Being gay in conservative Kuwait

KUWAIT: Clutching a handbag with one hand and a male friend with the other hand, Bryan, an expatriate of Asian origin was spotted in one of the shops in Avenues buying clothes and some watches along side with (her) boyfriend. Bryan’s attractive sexy cat walk and body movement could budge any man within the neighborhood. With a quasi-bootylicious and curved figure-eight body, Bryan appears to have all it takes to be a woman. But guess what? He is not a she - but a 32-year-old man who was shopping for his birthday. How do I look baby? He asked his Arab-looking boyfriend as he tried one of the clothes in front of a mirror at the shop. All efforts to have a direct chat with him proved abortive as his jealous boyfriend urged us to stop harassing him. “Please leave him alone, he is just shopping for his birthday,” he said as he declined a face to face interview with Kuwait Times but later agreed to an internet chat.

According to the recent Human Right Watch report, there have been dramatic rise in assaults, harassments and arbitrary arrests of transgender (women/men) and gays in Kuwait. But these do not deter gays who see themselves as harmless and part of the global community. Most of the gays Kuwait Times interviewed in this report preferred to go by their first names or remain anonymous to avoid arrests and harassments thus divulging how critical the gay issue is in the part of the world. While compiling this report, some of the gays opted for a telephone interview and internet chats while some braved it all and invited Kuwait Times to one of the coffee shops in Salmiya. Whereas some claimed they do face some form of harassments, others said they live normal lives like the heterosexuals (if not better than).

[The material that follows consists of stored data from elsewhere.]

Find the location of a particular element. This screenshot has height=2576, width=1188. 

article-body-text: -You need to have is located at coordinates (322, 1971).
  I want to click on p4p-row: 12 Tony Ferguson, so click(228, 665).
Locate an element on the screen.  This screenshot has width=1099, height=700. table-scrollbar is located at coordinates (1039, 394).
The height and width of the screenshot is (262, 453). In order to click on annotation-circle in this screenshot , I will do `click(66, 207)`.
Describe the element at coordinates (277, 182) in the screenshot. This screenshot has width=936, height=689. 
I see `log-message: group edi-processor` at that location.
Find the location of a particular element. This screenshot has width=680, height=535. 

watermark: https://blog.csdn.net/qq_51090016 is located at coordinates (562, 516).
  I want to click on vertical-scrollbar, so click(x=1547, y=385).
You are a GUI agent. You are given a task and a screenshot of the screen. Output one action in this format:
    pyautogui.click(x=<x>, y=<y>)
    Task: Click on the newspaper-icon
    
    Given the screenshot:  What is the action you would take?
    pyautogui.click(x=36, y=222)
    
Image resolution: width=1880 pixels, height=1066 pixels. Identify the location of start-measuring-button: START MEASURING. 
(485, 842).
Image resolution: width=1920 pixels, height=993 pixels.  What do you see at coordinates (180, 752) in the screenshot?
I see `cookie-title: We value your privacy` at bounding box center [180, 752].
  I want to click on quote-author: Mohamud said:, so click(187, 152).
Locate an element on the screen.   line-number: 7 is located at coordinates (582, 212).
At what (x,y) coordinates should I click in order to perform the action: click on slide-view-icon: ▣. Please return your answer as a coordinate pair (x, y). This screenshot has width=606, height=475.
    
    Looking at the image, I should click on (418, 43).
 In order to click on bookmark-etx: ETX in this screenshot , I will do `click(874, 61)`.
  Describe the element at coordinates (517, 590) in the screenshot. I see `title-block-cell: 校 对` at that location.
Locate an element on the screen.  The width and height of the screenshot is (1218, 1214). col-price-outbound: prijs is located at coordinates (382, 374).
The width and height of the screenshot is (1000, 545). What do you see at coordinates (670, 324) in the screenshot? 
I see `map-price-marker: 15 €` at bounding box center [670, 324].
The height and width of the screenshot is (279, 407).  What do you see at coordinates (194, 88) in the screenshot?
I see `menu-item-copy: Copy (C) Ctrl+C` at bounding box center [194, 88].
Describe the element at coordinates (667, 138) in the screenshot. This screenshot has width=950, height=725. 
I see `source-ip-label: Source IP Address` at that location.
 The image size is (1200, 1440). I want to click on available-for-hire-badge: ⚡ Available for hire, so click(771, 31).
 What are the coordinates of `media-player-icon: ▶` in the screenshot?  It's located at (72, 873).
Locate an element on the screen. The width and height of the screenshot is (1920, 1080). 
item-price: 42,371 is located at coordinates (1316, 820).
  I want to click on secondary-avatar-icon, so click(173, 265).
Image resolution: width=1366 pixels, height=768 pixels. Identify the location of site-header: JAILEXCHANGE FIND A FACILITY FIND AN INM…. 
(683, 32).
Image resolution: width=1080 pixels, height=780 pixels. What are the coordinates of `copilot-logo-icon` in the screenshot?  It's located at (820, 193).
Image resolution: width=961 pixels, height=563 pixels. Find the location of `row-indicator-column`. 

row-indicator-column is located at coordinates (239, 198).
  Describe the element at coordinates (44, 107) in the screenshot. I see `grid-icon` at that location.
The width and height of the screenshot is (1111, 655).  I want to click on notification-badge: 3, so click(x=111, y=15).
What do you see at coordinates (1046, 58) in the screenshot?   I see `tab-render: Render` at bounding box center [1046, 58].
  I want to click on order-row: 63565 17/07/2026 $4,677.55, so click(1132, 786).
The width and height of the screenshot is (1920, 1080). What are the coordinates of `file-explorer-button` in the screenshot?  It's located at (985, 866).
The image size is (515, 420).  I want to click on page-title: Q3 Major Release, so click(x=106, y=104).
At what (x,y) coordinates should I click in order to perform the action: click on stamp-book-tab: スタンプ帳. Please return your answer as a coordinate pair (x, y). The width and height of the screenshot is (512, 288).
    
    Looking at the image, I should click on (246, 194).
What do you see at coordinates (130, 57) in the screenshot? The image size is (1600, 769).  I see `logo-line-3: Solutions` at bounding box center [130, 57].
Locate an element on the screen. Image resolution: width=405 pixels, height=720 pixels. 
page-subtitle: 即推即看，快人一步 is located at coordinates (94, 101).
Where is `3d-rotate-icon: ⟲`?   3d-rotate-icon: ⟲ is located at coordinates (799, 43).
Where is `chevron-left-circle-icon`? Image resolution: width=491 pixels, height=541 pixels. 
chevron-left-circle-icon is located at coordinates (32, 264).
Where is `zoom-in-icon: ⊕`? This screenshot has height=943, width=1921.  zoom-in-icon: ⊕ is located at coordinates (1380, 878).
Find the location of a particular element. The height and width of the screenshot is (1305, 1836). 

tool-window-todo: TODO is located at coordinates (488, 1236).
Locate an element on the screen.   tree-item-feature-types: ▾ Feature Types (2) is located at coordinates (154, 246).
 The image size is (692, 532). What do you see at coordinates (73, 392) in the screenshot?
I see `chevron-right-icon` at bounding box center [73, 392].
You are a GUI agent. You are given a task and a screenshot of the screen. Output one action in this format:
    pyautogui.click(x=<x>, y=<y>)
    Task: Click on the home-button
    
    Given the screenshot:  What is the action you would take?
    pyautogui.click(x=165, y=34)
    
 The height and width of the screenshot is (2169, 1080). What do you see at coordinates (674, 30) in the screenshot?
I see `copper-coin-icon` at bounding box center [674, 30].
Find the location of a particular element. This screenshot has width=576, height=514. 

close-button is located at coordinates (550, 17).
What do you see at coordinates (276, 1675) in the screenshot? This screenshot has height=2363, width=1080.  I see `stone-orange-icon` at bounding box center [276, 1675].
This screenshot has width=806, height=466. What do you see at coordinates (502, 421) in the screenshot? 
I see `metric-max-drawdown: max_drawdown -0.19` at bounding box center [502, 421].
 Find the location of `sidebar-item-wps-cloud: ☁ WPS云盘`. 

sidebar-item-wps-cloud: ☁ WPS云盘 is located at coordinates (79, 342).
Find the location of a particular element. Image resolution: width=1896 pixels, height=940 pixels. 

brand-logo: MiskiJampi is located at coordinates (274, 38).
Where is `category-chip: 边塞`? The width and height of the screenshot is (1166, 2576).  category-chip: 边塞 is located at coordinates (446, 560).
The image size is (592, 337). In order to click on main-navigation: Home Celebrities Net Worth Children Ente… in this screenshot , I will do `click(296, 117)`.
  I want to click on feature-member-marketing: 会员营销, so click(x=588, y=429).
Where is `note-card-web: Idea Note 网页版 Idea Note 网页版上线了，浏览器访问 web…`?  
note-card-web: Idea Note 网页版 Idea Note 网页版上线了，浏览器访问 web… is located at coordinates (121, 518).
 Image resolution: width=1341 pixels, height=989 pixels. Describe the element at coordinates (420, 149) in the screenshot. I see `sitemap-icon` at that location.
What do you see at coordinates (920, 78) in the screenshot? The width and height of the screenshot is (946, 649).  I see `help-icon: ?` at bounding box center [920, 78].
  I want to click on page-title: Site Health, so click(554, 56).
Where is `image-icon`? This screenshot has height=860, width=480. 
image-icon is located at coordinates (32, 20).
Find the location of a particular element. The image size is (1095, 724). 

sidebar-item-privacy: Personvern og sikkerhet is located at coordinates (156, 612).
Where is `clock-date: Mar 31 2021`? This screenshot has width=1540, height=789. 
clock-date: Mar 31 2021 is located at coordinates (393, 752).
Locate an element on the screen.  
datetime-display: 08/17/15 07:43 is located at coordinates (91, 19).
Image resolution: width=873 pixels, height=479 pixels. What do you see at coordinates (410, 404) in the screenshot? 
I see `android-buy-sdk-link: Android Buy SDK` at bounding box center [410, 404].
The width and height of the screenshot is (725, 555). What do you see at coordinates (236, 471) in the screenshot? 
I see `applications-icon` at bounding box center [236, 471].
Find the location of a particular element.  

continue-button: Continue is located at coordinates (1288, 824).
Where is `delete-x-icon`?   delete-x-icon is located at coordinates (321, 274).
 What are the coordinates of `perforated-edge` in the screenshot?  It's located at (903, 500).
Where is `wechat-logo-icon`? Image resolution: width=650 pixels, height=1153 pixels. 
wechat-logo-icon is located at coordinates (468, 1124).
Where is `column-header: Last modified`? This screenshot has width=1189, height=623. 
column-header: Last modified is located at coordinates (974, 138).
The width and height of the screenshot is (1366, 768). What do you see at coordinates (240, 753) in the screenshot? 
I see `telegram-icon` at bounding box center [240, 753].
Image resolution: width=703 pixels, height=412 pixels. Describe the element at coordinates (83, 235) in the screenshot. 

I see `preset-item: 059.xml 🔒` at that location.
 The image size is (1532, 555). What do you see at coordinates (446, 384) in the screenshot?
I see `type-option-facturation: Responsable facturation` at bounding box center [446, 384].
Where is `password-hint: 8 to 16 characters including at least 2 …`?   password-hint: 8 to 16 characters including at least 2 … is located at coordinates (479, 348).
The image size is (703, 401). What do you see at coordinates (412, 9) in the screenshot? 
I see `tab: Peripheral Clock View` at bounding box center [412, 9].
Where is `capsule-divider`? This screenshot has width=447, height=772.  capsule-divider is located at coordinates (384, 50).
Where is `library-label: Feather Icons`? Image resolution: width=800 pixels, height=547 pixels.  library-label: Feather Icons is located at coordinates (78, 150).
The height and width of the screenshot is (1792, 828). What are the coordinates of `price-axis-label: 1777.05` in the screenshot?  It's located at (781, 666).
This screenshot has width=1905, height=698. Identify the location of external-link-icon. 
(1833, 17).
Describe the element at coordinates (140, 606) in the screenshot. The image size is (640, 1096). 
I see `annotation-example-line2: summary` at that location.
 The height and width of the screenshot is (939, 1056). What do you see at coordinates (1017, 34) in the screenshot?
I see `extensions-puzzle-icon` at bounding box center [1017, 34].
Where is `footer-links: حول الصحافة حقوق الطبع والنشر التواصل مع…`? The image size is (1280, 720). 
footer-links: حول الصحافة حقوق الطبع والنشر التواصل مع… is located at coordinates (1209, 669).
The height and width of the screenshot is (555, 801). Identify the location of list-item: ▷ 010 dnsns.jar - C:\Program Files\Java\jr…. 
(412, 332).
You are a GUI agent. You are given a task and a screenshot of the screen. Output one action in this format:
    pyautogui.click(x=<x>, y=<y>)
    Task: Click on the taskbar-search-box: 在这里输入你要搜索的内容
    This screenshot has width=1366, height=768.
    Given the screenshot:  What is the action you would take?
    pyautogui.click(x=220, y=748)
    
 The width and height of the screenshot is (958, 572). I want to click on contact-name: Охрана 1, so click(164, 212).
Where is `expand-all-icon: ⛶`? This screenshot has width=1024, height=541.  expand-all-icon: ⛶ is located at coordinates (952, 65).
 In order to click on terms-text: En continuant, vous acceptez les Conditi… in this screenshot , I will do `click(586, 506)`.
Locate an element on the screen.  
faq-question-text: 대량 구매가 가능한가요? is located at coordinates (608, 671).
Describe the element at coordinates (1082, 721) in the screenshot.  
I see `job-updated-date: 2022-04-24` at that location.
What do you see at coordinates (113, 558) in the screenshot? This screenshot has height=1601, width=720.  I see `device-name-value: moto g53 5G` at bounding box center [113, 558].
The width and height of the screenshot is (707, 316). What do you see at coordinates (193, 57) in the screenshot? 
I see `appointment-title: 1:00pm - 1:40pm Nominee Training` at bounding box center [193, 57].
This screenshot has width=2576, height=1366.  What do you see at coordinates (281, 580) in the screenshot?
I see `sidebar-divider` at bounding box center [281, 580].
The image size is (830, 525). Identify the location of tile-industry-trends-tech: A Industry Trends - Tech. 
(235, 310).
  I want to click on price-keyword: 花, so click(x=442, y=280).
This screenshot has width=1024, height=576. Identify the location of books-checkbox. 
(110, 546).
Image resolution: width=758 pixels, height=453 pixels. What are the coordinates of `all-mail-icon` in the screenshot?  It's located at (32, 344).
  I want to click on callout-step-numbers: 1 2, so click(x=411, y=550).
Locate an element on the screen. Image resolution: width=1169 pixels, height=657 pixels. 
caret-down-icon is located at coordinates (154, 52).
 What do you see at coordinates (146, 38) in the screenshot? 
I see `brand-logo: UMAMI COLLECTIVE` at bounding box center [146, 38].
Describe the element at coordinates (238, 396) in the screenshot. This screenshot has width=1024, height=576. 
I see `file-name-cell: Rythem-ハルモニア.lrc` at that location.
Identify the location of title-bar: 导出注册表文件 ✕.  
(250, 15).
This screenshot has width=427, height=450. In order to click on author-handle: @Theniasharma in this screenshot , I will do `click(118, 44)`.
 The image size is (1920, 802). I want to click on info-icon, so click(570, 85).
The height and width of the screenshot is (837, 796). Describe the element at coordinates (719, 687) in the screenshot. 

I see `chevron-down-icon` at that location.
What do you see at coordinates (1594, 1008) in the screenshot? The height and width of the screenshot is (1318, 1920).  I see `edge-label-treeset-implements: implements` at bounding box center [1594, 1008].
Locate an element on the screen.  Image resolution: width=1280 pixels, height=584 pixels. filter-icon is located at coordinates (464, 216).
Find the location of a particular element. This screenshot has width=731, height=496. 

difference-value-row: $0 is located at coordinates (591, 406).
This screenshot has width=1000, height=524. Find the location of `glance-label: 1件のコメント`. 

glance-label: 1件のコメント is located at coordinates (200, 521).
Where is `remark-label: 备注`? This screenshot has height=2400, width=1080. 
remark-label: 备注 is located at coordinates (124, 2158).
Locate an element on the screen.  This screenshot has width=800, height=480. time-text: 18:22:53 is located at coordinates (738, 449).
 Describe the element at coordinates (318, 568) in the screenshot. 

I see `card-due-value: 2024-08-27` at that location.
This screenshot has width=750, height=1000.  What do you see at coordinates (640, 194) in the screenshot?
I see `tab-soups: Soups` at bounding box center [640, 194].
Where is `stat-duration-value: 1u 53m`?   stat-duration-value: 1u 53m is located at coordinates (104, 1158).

“Frankly, the gay guys have more fun with their partners here in Kuwait than the heterosexuals. Unless you are a transgender or cross-dresser, it is easier and safer to enjoy with your partner than for a straight man to enjoy with his girl friend. Gays can watch movies together without attracting any attention and gossip. If two unmarried gay couple lives together, there will be no problem –But it is haram (sin or illegal) here for unmarried couples to live together. I have the most handsome and sexiest male guys in my salon. Ironically, it is a common sight in Kuwait to see men holding hands. Here, men seem to display more affection to their fellow men in public...they kiss, they hold hands and hug even though they are not gays,” Masseur, a 28 years old Filipino said.

When asked if he does face any form of harassment at work or in the streets, he replied “Discrimination or prejudice might be a better term, particularly from self-righteous individuals. Harassment (if it is sexual) could be ignored or simply enjoyed is if the harasser is good-looking. We do experience stalking - mostly by Arab men who are attracted to fair-skinned, smooth (not hairy) guys,” he added. Masseur’s view points were echoed by most of the homosexuals Kuwait Times interviewed in this report.

For Fasial, a 34-year-old Lebanese accountant, there is no difference between homosexuals and heterosexuals. “I love being gay, I started being gay at the age 14. I have a good career and a good job,” he said as he held his Kuwaiti male friend tightly to himself. Supporting Fasial’s views, the Kuwaiti man (who claims to have two children) admitted “I am both homosexual and heterosexual. But I prefer having affairs with my gay friends because they will never get pregnant unlike these girls in Kuwait who always tie you up with an unwanted pregnancy”.

Kuwait Times asked another gay man (a nurse working with the Ministry of Health) how he feels being gay in an Islamic, conservative Kuwait and he texted “I feel suppressed since being gay is prohibited in Kuwait. For me it is a way of life but for them it is a taboo.” When asked when he realized he was a gay, he said “when I fell in love with my first boyfriend and realized that I enjoy having a male companion than a female companion.”

In Kuwait, lesbian, gay, bisexual, transgender persons face a lot of challenges not experienced by heterosexuals. Kuwaiti law does not recognize same-sex marriages, civil unions or domestic partnership benefits. Article 193 of the Kuwait Penal Code punishes homosexuality with lengthy jail term while Article 198 prohibits “public indecency” and “imitating the appearance of a member of the opposite sex” with fines and or imprisonment.

According to Dr Fawaz O Alanezi of the Department of Sociobiology Kuwait University, punishing gays and transgender persons with lengthy jail sentences will not help the situation. “Our society is socially constructed and this is a social issue and should be handled cautiously. It will be difficult to enforce the gay laws in a place like Kuwait. The solution lies on the child’s upbringing. A male child should be trained to be a man while a female child should grow up to be a woman. Parents have a lot of role to play in the upbringing of their children. There should be a family model structured for the growth and development of the society. Environment and society play a lot of role in the development of a child. Parent show watch their children grow,” he advised.